The older I get the more important it is to me to know who my ancestors were as men. I know my grandpa was born in Joseph in November 1891, my dad was born at Homestead on the Snake River in December 1920 and was raised at Imnaha and Joseph.

I’m thankful to have a long-standing family history in one place, but right now, I’m more concerned with the “who” than the “where.”

Even as I say that, I realize the place where I live and grow up is a great contributor to who I am as a person; the culture of a place is important.

Someone recently asked me why locals tend to say they are from Wallowa County rather than the town in which they live. I think it is because we feel the county defines us better than any single town. To each other, we are more specific, but generally we only want to know, “Are you from the county?”

Joseph Barton was born in Westmorland City, Penn., Feb. 3, 1838. He was 23 the year the Civil War began and served as a corporal in the cavalry; Company G 4th Illinois.

I can only imagine how that critical four years in our nation’s history affected and shaped the man who later brought his family west to Oregon. Like many pioneers looking for a fresh start, he found a home in a place far removed from everything familiar.

I would guess his former place reminded him of the great losses of that time period, and he hoped this new place would help him forget.

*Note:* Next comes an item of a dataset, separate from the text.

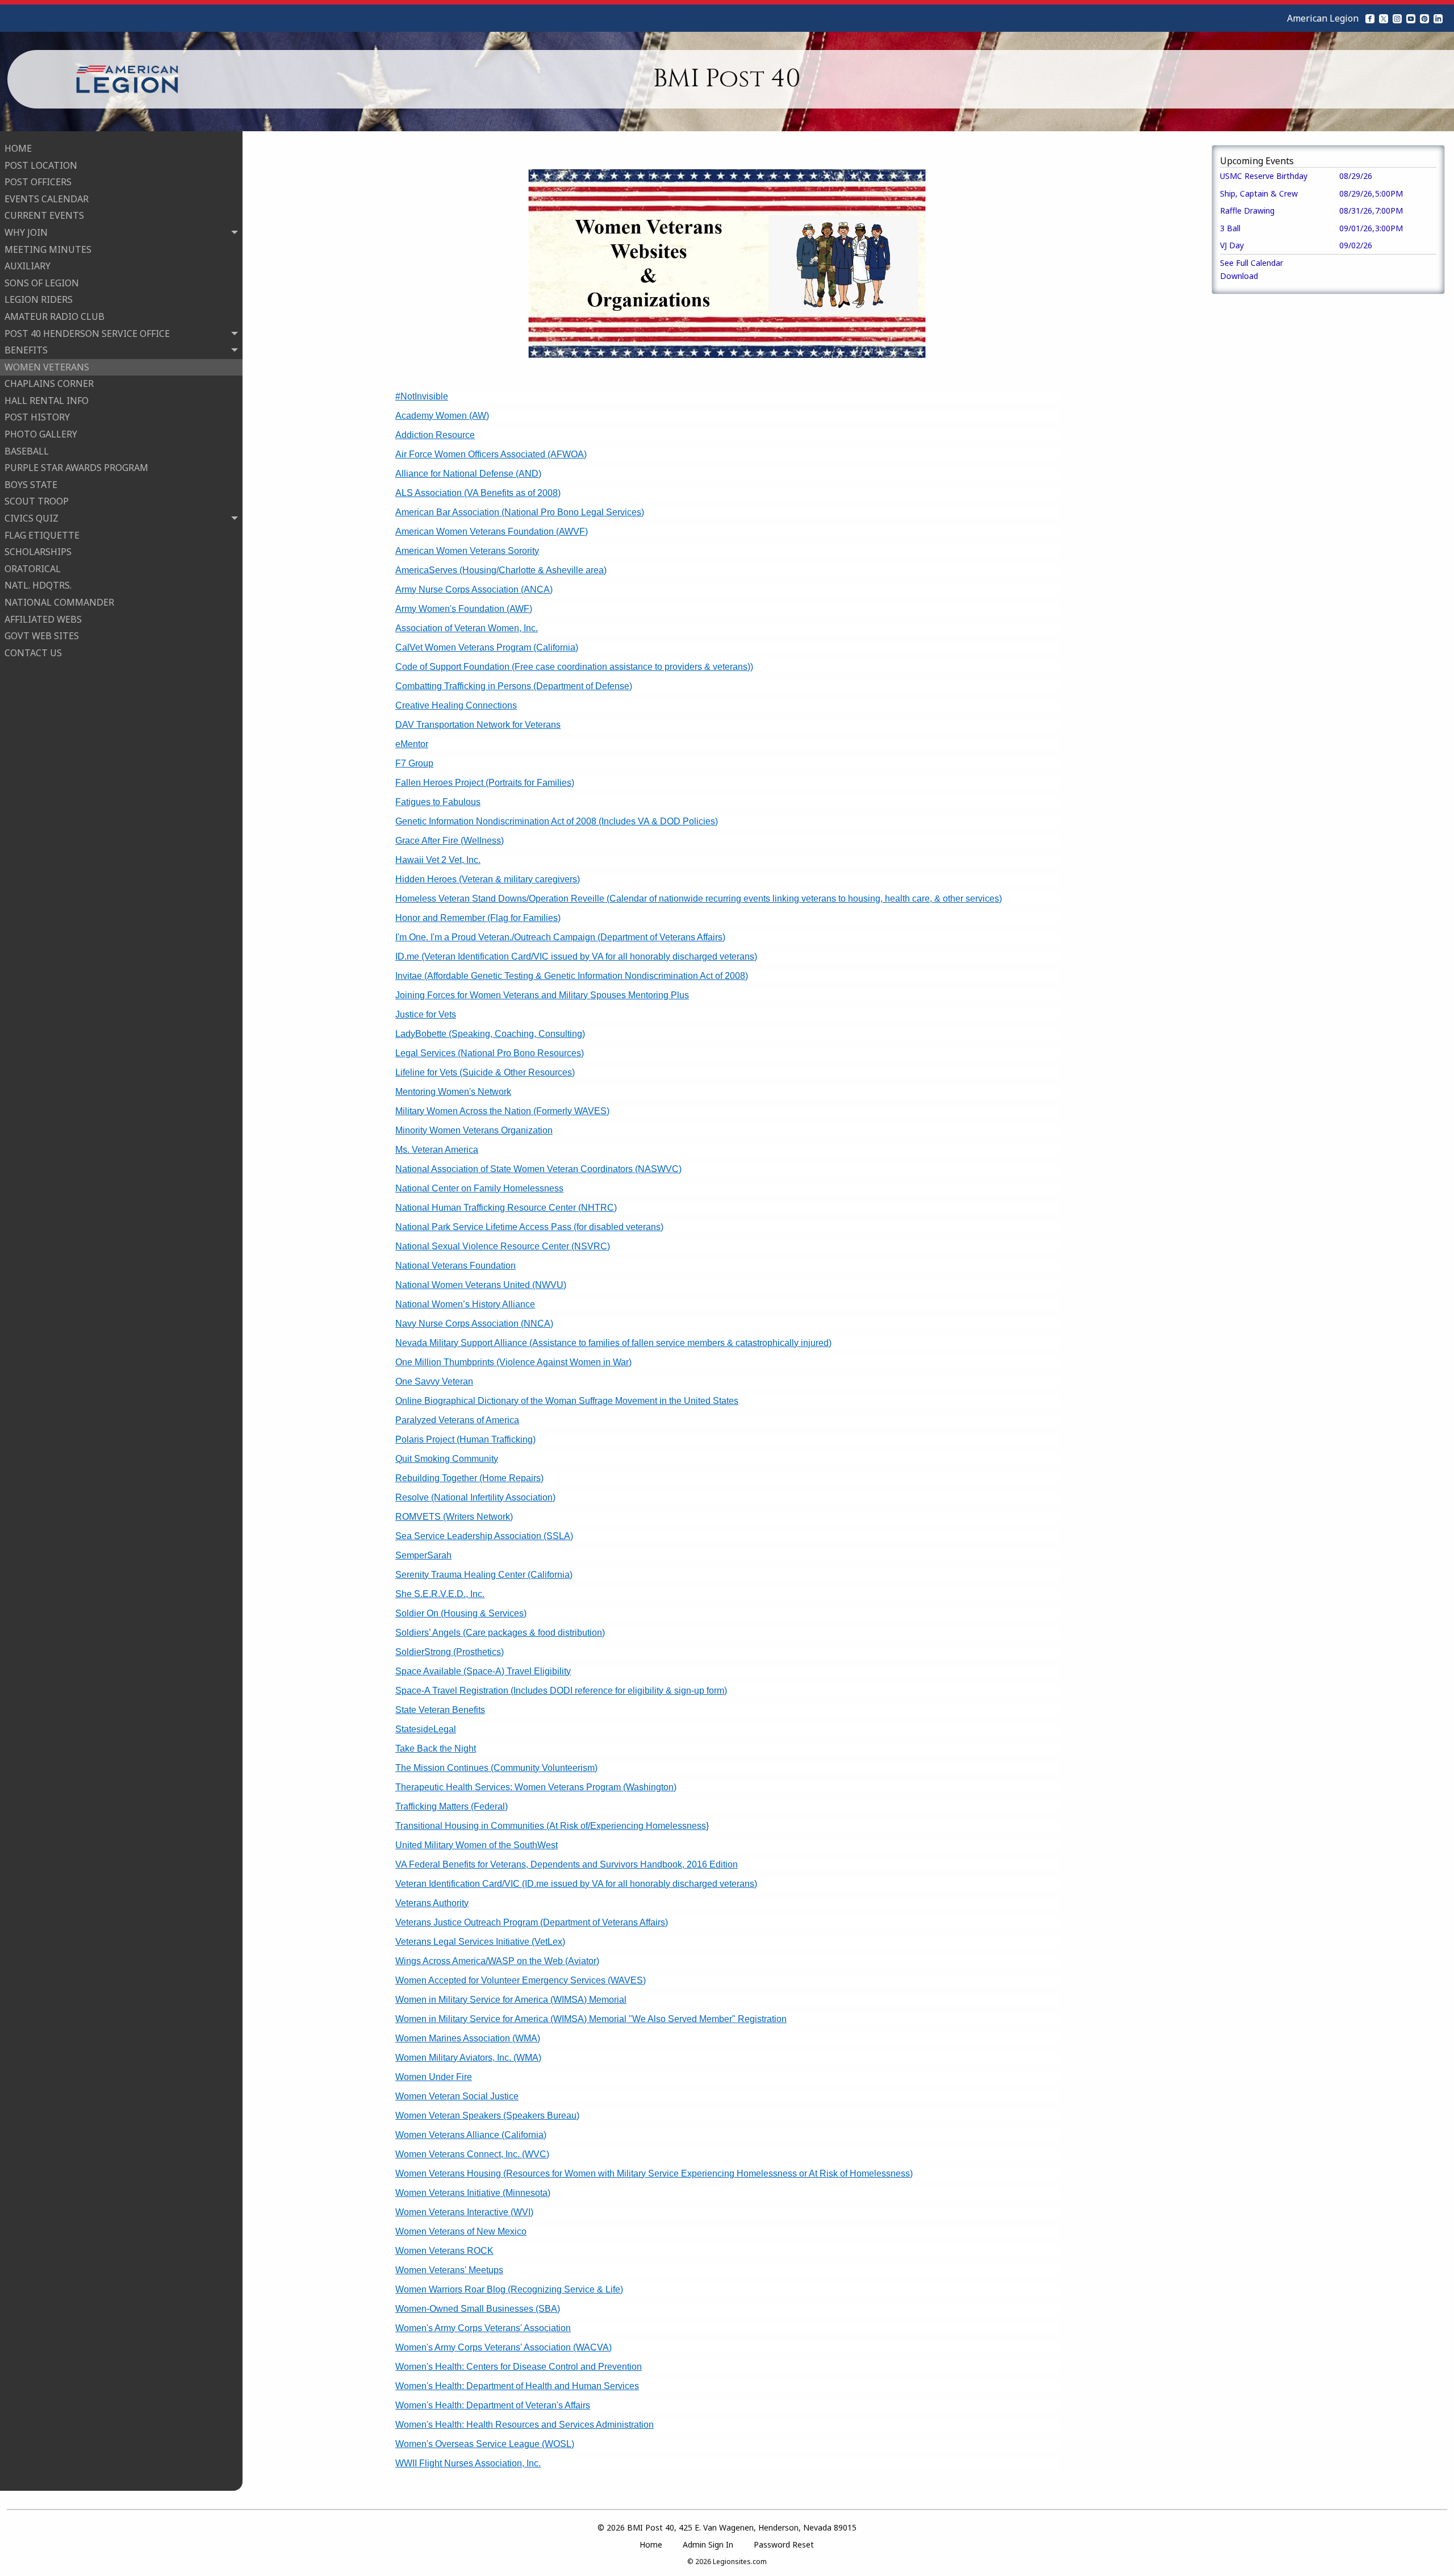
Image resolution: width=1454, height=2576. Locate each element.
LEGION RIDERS (39, 299)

I wonder though, “how do you find your way to Wallowa County, from McLean County, Illinois?” I will probably never know in this life, but it is fun to think about all the possible scenarios that led to the arrival of the Barton family.

I don’t think it was accidental or purely coincidental. The Bible says “from one man He made all the nations of men, that they should inhabit the whole earth; and he marked out their appointed times in history and the boundaries of their lands.”

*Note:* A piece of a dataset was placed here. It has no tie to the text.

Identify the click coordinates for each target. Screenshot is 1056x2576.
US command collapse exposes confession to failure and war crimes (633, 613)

It goes on to say, “God did this so that they would seek him and perhaps reach out for him and find him, though he is not far from any one of us.” (Acts 17:26-27)

We discover there is a great master plan that is playing itself out, and we are all hurdling to a point of discovery that is of the utmost importance. God is nearby and my life is about something it’s not random, he does care, there is hope.

Everywhere I go, everything I experience, is another step in the direction of Him who said “I am the way, the truth and the life.”

Joseph Barton passed away in 1897 at 59 and I wonder, did he discover that underpinning truth? Did Joseph discover the nearness of God?

We know that he was a teacher at 22 before the war began and that a primary text book in the schools of that day was the Bible. In it, we read “all of my days were written in your book before one of them came to be.” (Psalm 139)

This psalm ends with “Search me, oh God and know my heart: try me, and know my thoughts. And see if there be any wicked way in me and lead me in the way everlasting.”

Regardless of where I am in the journey of life, or how random my experiences seem to be, I have a certainty that I am being led to my destiny; and I know “in him I live and move and have my being.” (Acts 17:28)

Rev. Tim Barton is lead pastor of Wallowa Assembly of God Church in Wallowa.